In a violation of Saudi due process laws, Bethany’s appeal was ignored, and she was summoned for an additional custody hearing at the personal status courts on September 5th and September 17th. In both sessions, with U.S. Embassy staff present, a custody hearing was not held, instead Bethany and her ex-husband were called into the office of the President of the Personal Status Court in Riyadh. The head of the personal status court informed both parties that they would have to come up with a settlement. Abandoned by the courts and at an extreme disadvantage due to her ex-husbands power over her daughter as her male guardian and Bethany’s status as a foreigner in the country, Bethany had to resort to degrading measures to appease her ex-husband. On September 17th, when the court informed them that neither party would get custody, nobody was allowed to speak of the past, and they needed to decide on the days where the child would say. Bethany panicked, as a foreigner she had no rights over her child’s life without custody, and would forever be dependent on him and stuck in Saudi Arabia. Bethany panicked. She apologize and pretended to be in love with him again in hopes that she could one day get her daughter out and to safety.

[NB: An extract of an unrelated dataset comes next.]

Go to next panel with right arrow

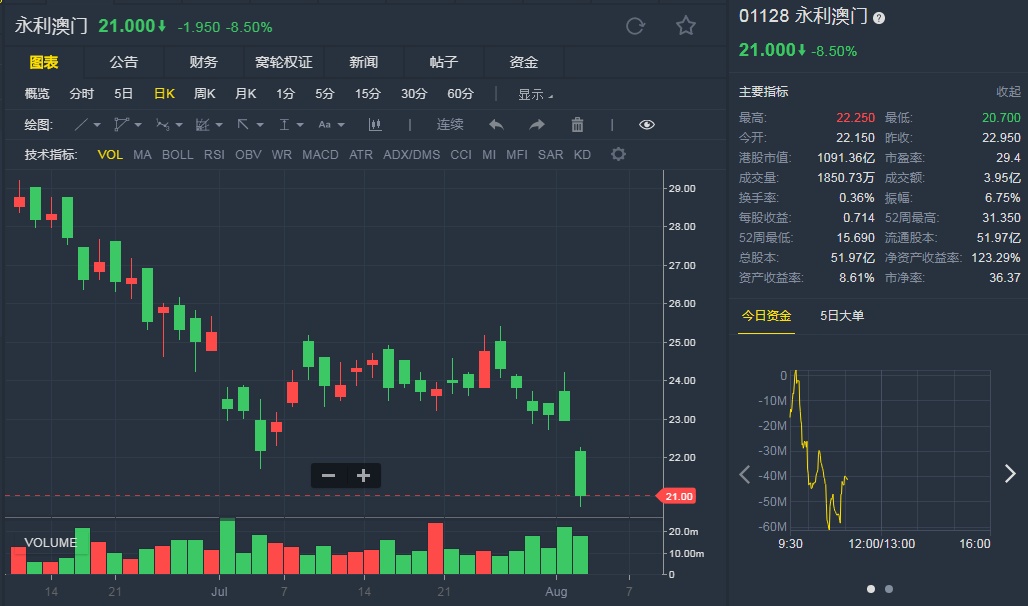(x=1009, y=474)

A Saudi court document was signed under duress out of fear in November of 2019. Within the court document, Bethany was forced to drop all her cases in court, indefinitely waive any claims to financial support for her daughter, prohibited from speaking about the custody case to anyone or to media, required to fix any “damage” incurred to the father due to the publicity of the cases. The court document references a letter the mother was forced to notarize which states that “Zaina’s home is Saudi Arabia, and she should be raised as a Muslim in Saudi Arabia until she is a legal adult”. Within the document she further swears that if she does not return to Saudi Arabia with the daughter she will serve 3 years in prison in the U.S. and pay a $250,000 fine. Alongside this document at the same visit, she wrote an additional declaration in secret at the embassy declaring she is being forced under duress to settle. Within the finalized court document, the judge cited “Kashaf AlQuenaa: Custody Chapter” as a legal point of reference. The official legal resource of the Saudi ministry of Justice declares within that “non-Muslims do not have custody rights over Muslims”, makes citation to slaves not having custody rights because they must serve their master, and to the sexualization of children as young as seven.

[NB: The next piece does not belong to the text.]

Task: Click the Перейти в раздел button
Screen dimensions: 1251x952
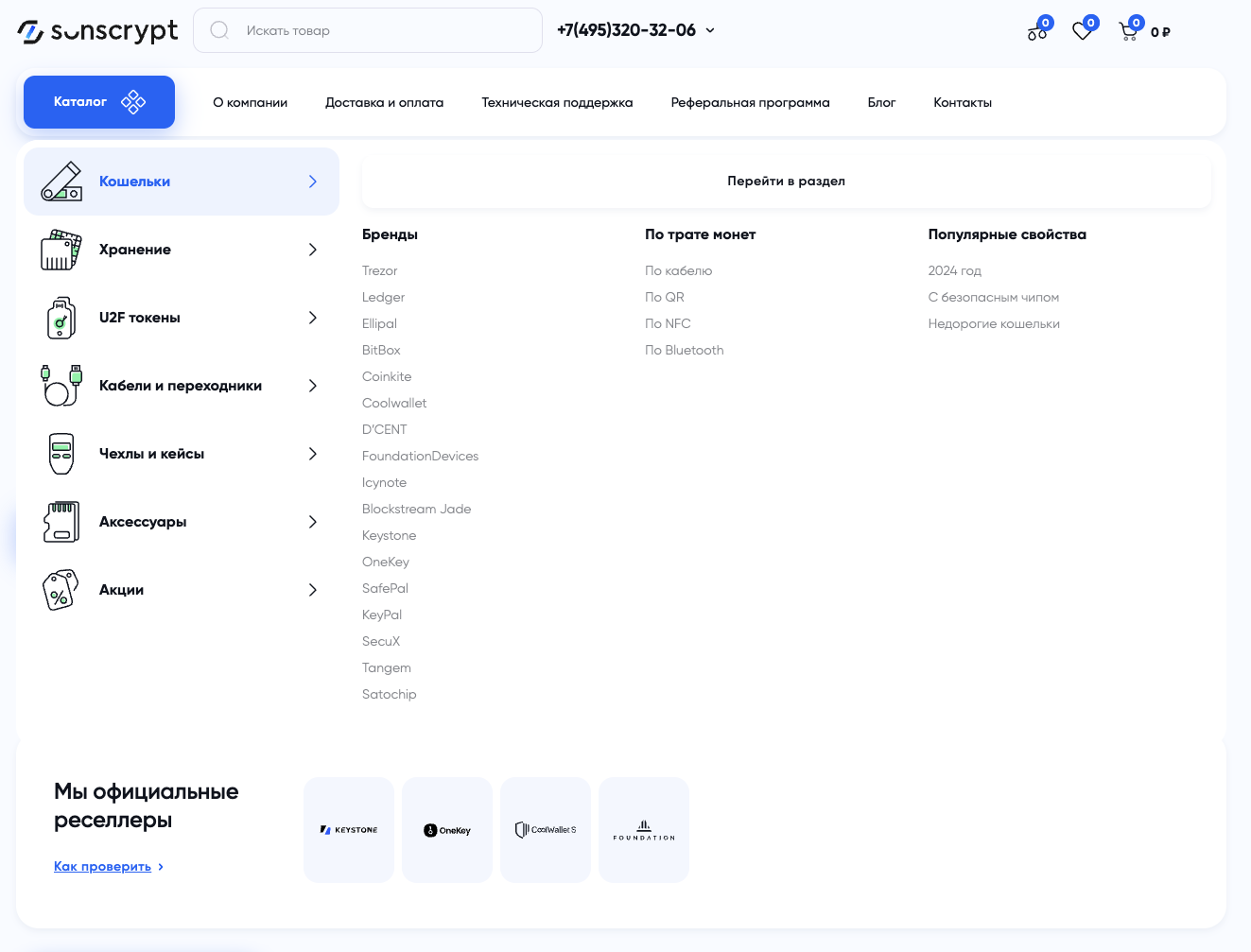Action: 786,182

Since men in Saudi Arabia are automatically the male guardians of their children at birth and control their child’s right to travel, Bethany was forced to continue pretending to be in a relationship with her ex-husband in order to secure a chance to travel home with her daughter. On December 15th, 2019, Bethany and Zaina arrived in Washington State from Saudi Arabia. Bethany reported her situation upon landing, and immediately started looking for a lawyer. She filed a case in January of 2020 and was granted temporary emergency jurisdiction in the State of Washington with her daughter. 

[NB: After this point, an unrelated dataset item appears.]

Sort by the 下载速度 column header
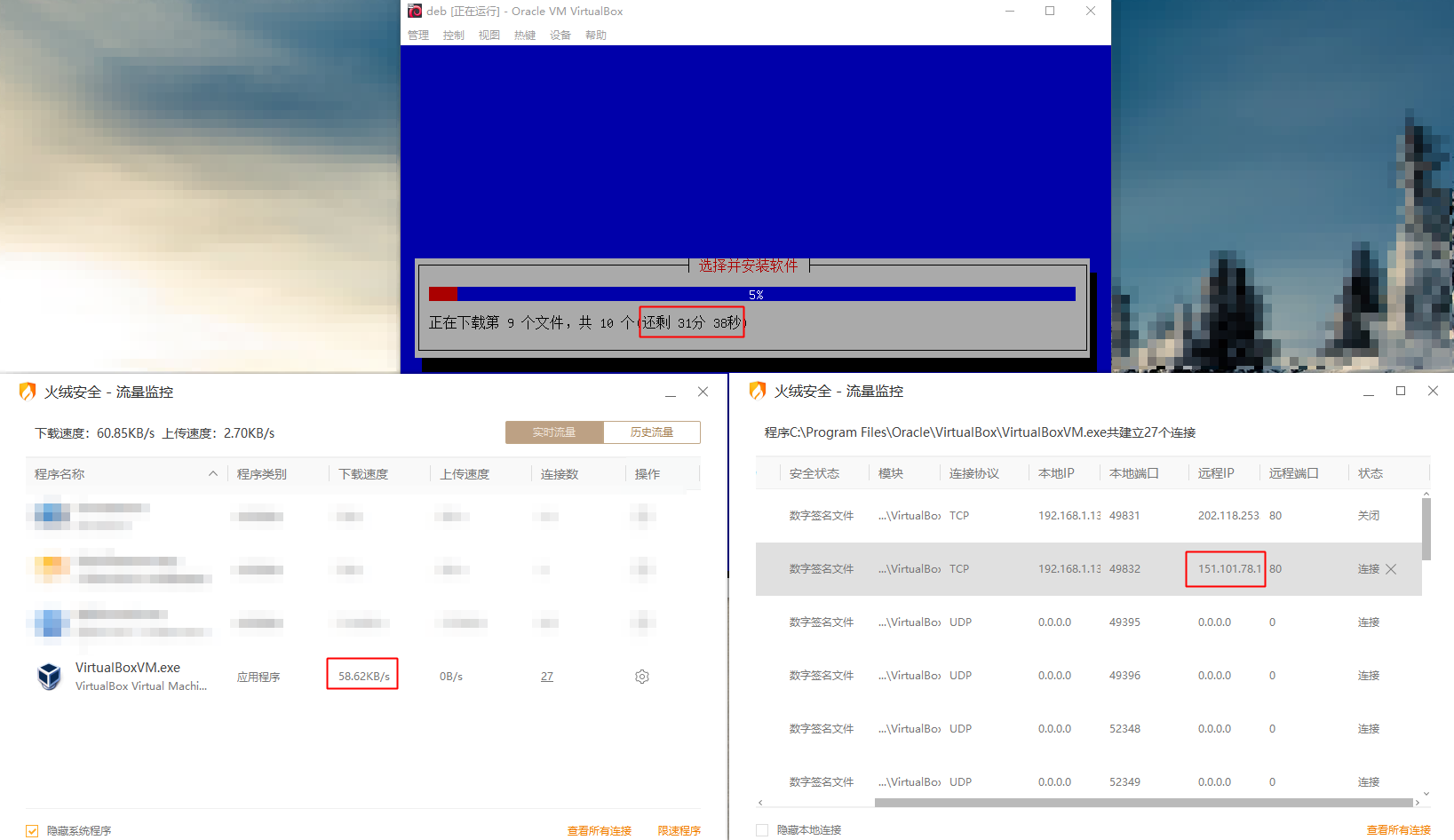1454x840 pixels. coord(363,474)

In April of 2020, a motion was filed to enforce the Saudi court document that she was forced to sign. Bethany argued the right to stay under a rarely used legal clause in the International Application of the Uniform Child Custody & Jurisdiction Act under RCW 26.27.051 (3), which permits a court of the United States to reject a foreign order if specifically the child custody law of the country in question violates principles of human rights. The clause has never been successfully upheld at the appeal level.

The US courts are currently deciding whether they will enforce the Saudi court document. If enforced, Bethany and Zaina will have to return to Saudi Arabia.

The Chelan County court minutes from July 22nd 2020 state; “court noted if Mother were to return to Saudi Arabia she would be subject to prison or possibly death”. 

We stand with Bethany, and we’re calling on all lawmakers and policymakers to ensure that Bethany and Zaina can stay in the United States for good, and that no parent would be placed in a similar circumstance.